> _CONSIGNES_
1. Selon le texte, qu'est-ce qui explique la grande douleur ressentie par le malade ?
2. Extrayez des lignes fournies toutes celles qui contiennent la chaîne « Toggle », en tenant compte de la casse.

Notre malade était déjà couché quand le médecin arriva, ramené par la jeune fille ; il découvrit le pansement sommaire que l’on avait fait à Suresnes, examina la blessure et dit : ce ne sera rien, dans trois semaines il n’y paraîtra plus ; la balle est entrée par l’omoplate en déchirant les chairs et est ressortie derrière le cou ; les nerfs ont été froissés, de là la grande douleur que vous avez ressentie ; je vais vous faire un pansement ; votre dame pourra le renouveler elle-même ; pendant trois ou quatre jours, je vous conseille de garder le lit ; après cela une quinzaine de repos et vous serez complètement rétabli ; je reviendrai à la fin de la semaine.

> _LIGNES FOURNIES_
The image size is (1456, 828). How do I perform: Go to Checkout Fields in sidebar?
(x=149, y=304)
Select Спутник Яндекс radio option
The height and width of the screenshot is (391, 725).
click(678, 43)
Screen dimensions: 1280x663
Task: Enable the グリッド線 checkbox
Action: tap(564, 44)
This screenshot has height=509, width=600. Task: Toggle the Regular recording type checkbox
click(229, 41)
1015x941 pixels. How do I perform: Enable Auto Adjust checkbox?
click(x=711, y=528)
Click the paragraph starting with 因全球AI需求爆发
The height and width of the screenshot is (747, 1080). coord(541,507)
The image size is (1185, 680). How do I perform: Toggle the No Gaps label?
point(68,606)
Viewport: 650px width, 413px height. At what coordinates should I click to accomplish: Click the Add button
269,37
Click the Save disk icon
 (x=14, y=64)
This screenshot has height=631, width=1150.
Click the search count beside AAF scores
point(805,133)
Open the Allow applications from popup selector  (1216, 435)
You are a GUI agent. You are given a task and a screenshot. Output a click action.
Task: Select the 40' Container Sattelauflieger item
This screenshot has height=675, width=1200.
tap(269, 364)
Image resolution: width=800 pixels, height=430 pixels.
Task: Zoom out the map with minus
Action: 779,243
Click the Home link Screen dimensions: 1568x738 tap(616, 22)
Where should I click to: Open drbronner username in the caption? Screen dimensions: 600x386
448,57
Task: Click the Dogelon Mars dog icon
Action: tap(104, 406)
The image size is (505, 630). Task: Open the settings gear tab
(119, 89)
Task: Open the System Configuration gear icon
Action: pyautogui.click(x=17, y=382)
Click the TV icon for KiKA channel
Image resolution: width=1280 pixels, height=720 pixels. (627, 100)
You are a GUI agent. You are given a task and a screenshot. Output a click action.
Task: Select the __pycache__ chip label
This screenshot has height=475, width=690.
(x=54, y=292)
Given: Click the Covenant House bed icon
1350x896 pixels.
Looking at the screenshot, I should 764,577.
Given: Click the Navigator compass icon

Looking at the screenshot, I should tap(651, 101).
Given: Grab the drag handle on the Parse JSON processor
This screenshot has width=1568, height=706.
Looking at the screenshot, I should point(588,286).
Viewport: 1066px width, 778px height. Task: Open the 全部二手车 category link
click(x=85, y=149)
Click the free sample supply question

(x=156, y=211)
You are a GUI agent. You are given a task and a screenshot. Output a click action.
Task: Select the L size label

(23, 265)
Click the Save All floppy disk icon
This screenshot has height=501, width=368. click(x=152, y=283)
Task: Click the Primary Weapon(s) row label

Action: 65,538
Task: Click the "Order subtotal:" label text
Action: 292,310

> _RÉPONSES PAR CONSIGNE_
1. D'après le médecin, la grande douleur vient de ce que les nerfs ont été froissés par la balle, entrée par l'omoplate en déchirant les chairs et ressortie derrière le cou.

2.
This screenshot has height=509, width=600. Task: Toggle the Regular recording type checkbox
The image size is (1185, 680). How do I perform: Toggle the No Gaps label?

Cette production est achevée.